Due to the timing of our update efforts (and our diligence to update to the latest and greatest Drupal versions, given that we might not have time to do so for some time again), we were in the unfortunate position to never be able to use CCK and Views, due to no stable releases available of these fine modules. So if you expect a nice use case of porting 4.6 custom stuff to CCK and Views, I need to disappoint you. What we did, is that we ported custom node types to the build it node type system, we ported our custom file upload code to the since then built in upload system and a custom filter for Drupal 6, so that our attachments included in posts will still work. We kept custom code to list stuff in our jobs section or in our books area though. In cases when modules were available however, it was just so nice to be able to get new features developed through the past years by others. Oh, the wonders of building on an open source framework!
One interesting tidbit is that we keep using the tracker style which was available way back up to March 2004. This old style tracker lists comments to a post, compared to just listing their numbers in a boring table. This also allows displaying individual read information for users, as shown on the picture. To my best knowledge, this was removed due to performance reasons. Querying all related comments for all displayed nodes takes some power for sure. What we did to remedy part of the issue is to hide most read comments on long threads for logged in users, so they get a more compact view and the site eats less power.

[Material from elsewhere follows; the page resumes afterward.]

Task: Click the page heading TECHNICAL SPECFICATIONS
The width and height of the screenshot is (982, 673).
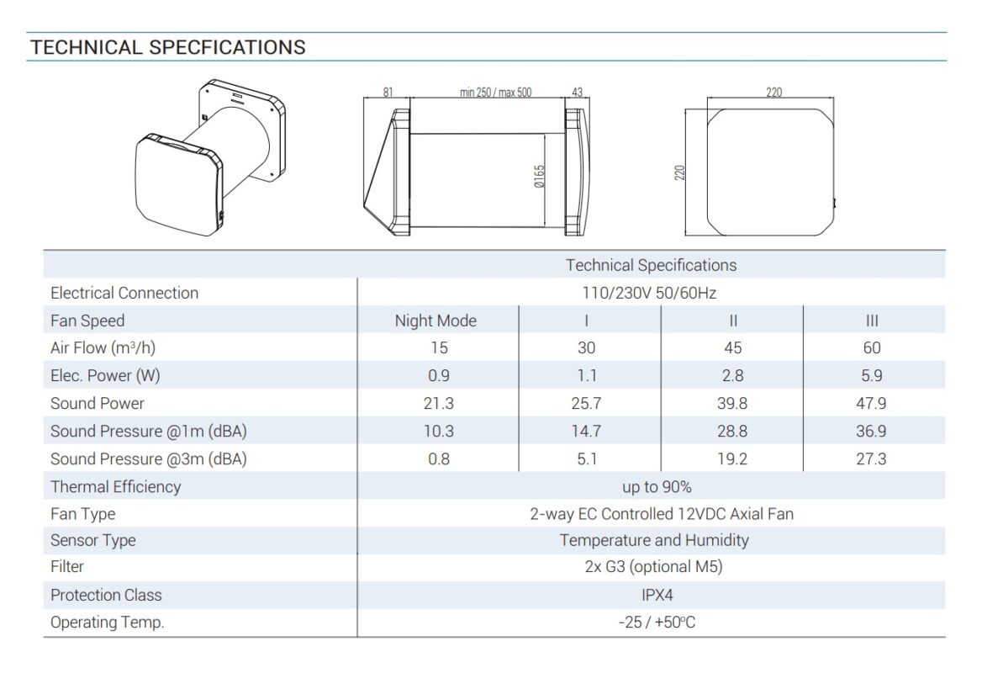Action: coord(168,48)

We almost kept our self-promise to not add new features. One small new feature we've added however is of great help to site admins. Inspired by Flickr's in place title and description editing and by the doubleclick Drupal module, we've developed in-place editing for node titles, so we can touch up quickly on mistakes and typos. This feature consists of a little bit of code on the theme to mark up editable titles, JavaScript to replace titles with an input field, some AJAX to send it over to the server and a very small module to save the node title coming in (if the user has permission to change node titles). It would be a piece of cake to contribute to the dblclick module but the only problem with it is that it is heavily theme dependent. How you put the input field into the page depends highly on the markup used to display node titles, and that could vary quite a bit on different sites. I'll try to find the time to write up an article about it though.
I am happy to see almost two years of little bits of spare time work pay off, and I am hopeful our efforts will help put Weblabor.hu on a growth path again.
Ps. The logo in the site header is one we actually created in real life (although it did not become as good as we hoped it will be).